Chroniques

par katy oberlé

Attila
opéra de Giuseppe Verdi

Teatro Comunale Luciano Pavarotti, Modène
- 7 février 2017
à Modène, Enrico Stinchelli met en scène le rare Attila de Giuseppe Verdi
© rolando paolo guerzoni

Dans le catalogue verdien, Attila n’est pas des opus les plus représentés, loin s’en faut. Après Oberto, Nabucco et Giovanna d’Arco, il est, en 1845, le quatrième et le dernier fils de la collaboration entre le compositeur et Temistocle Solera, commencée six ans auparavant. Impressionné par la tragédie du Prussien Zacharias Werner (1809), Verdi rédigea lui-même le scénario. Contrairement au dédain dans lequel on la tient aujourd’hui, après le succès retentissant de sa création, cette pièce devait être son chef-d’œuvre, c’est du moins ce qu’il croyait. Pour cela, il suivit de près l’écriture du livret, mais Solera en repoussait toujours la livraison. En définitive, il s’en est débarrassé et, de prime abord, le musicien s’en satisfit. Programmé à La Fenice, Attila a beaucoup préoccupé Verdi qui donna des directives très précises au décorateur et au costumier, dans le souci que son grand opéra historique fit son effet. Que souhaite-t-il ? Exciter la vindicte patriotique. L’opéra triompherait à Venise, le 17 mars 1846, et sur toutes les scènes qui le montèrent dans les mois suivants. Passé le premier enthousiasme, l’auteur demanda à Francesco Maria Piave, qui avait conçu les textes d’Ernani et d’I due Foscari en 1844, de réviser le livret, fâchant définitivement Solera.

Dans le cadre du bicentenaire de la naissance de Giuseppe Verdi, le théâtre éponyme de Trieste confiait à Enrico Stinchelli une nouvelle production d’Attila. LeThéâtre Communal Luciano Pavarotti de Modène la reprend pour deux représentations, dans cette cité même qui invoqua Saint Géminien (son évêque protecteur, disparu à la fin du IVe siècle) lorsque le redoutable chef des Huns la menaçait, en 1451, entre la prise d’Aquilée et celle de Milan : la légende veut qu’il arrêta l’invasion par un brouillard épais qui dissimula Modène – le personnage d’Attila est donc lié historiquement à la ville. Enrico Stinchelli recourt à la société maltaise Mad About Video pour réaliser une synergie gagnante qui fait mesurer cette verve épique du genre lyrique, précurseur du cinéma à grand spectacle. Quelques éléments de décor, assez épars, gagnent une autre dimension grâce à la vidéo qui dépeint des atmosphères grandioses. De même que les costumes, très efficacement péplum, ils sont signés Pier Paolo Bisleri. Le principe scénographique tient lieu de mise en scène, exclusivement illustrative. On ne saurait en faire un reproche : la consistance des personnages habitant essentiellement la voix, une direction d’acteur et une approche plus psychologique sont largement dispensables.

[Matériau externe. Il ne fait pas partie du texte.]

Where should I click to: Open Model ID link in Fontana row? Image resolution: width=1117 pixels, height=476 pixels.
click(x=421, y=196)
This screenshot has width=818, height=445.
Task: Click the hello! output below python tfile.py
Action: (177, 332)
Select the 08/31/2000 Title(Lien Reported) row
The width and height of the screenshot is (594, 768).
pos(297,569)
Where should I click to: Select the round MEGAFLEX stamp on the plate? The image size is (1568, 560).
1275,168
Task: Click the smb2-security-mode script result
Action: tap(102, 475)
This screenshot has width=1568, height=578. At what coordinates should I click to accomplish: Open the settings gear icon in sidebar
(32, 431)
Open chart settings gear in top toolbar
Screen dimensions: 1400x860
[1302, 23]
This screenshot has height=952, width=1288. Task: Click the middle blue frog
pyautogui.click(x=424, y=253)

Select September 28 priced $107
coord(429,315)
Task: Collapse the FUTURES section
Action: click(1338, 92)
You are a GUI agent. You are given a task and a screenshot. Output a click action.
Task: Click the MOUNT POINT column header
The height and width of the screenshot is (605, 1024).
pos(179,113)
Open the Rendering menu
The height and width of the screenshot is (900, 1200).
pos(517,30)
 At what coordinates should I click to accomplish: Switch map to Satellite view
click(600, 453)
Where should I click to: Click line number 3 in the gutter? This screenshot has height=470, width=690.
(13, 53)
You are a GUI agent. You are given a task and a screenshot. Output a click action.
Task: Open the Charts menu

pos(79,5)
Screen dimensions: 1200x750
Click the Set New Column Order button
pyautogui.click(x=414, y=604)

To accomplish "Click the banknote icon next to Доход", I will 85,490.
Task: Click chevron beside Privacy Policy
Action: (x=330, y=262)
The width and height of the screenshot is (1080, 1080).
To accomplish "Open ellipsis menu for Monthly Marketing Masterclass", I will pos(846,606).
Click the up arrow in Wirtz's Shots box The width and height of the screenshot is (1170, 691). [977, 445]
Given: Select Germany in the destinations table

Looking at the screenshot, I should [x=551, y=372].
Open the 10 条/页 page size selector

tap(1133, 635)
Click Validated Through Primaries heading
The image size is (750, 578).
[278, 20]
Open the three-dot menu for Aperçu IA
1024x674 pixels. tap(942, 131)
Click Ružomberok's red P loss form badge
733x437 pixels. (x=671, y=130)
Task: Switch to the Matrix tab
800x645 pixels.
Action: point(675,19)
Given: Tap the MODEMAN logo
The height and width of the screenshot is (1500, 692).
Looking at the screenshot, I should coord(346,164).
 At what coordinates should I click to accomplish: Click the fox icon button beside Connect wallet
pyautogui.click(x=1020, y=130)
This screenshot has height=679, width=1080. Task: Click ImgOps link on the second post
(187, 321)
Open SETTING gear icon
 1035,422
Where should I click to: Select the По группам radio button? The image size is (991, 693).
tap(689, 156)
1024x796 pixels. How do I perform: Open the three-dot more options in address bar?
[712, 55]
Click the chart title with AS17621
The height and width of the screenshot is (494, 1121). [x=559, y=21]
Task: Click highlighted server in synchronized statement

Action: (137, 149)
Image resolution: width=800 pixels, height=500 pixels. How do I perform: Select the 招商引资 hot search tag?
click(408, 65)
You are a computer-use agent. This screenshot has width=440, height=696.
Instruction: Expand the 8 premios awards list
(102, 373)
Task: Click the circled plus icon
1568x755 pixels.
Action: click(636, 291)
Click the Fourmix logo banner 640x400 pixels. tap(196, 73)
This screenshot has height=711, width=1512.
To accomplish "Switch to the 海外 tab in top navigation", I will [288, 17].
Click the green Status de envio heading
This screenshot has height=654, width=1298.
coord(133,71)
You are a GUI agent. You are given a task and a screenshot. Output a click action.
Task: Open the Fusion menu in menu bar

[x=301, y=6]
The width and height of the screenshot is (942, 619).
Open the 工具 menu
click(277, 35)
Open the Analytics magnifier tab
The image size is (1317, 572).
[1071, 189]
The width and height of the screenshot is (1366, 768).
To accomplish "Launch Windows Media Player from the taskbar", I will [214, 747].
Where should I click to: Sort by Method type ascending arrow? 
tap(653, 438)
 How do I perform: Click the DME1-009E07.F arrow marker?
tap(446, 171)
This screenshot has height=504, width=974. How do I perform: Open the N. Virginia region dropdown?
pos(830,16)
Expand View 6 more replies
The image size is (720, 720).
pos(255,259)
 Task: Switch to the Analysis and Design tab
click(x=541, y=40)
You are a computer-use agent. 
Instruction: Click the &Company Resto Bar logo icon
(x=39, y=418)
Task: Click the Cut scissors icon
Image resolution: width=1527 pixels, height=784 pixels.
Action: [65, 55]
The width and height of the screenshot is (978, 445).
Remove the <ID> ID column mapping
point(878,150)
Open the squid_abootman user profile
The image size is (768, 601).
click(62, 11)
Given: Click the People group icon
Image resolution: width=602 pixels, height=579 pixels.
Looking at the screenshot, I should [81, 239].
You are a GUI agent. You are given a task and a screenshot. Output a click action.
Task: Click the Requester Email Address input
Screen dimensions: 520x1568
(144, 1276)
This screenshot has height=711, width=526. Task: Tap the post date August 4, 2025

À la tête de l’Orchestra dell'Opera Italiana et du Coro della Fondazione del Teatro Comunale di Modena (dirigé par Stefano Colò), Aldo Sisillo mène la fosse avec prudence. Hors de question de couvrir les voix, avec ce chef très attentif qui sait profiter de l’acoustique excellente. L’exécution n’est pourtant pas routinière, précaution nuisant rarement, il faut le dire. Bref, c’est préférable aux mèches folles et autres baguettes batailleuses qui embrouillent les chanteurs en jouent des symphonies de sous-sol.

La douceur du timbre étonne d’abord, pour le rôle-titre. Mais l’expressivité sincère, maintenue, et le chant fidèle de Carlo Colombara vont vite convaincre. Son Attila n’est pas qu’un stratège inflexible, ce fameux fléau de Dieu qui hante l’imaginaire collectif : il prend appui sur la musique pour se montrer humain. Par contre, Svetlana Kasyan (soprano) manque nettement de technique dans la vengeresse Odabella, et la voix n’est pas du tout homogène. Le ténor espagnol Sergio Escobar possède une couleur flatteuse et maîtrise bien sa projection, mais dès que le rythme s’emporte, le souffle vient à manquer à Foresto. Dans le rôle du pape Léon Ier le Grand, la jeune basse anglo-américaine John Paul Huckle révèle de bons moyens, parfaitement gérés, dont j’espère profiter bientôt dans une partie qui lui permette de s’exprimer plus. En esclave celte, Robert Carli (ténor) est irréprochable. La voix du baryton bulgare Vladimir Stoyanov est superbe : brillante, longue, endurante et solidement impactée. On adore son Ezio [lire nos chroniques du Trovatore et d’Otello] ! La salle aussi, qui l’ovationne chaleureusement.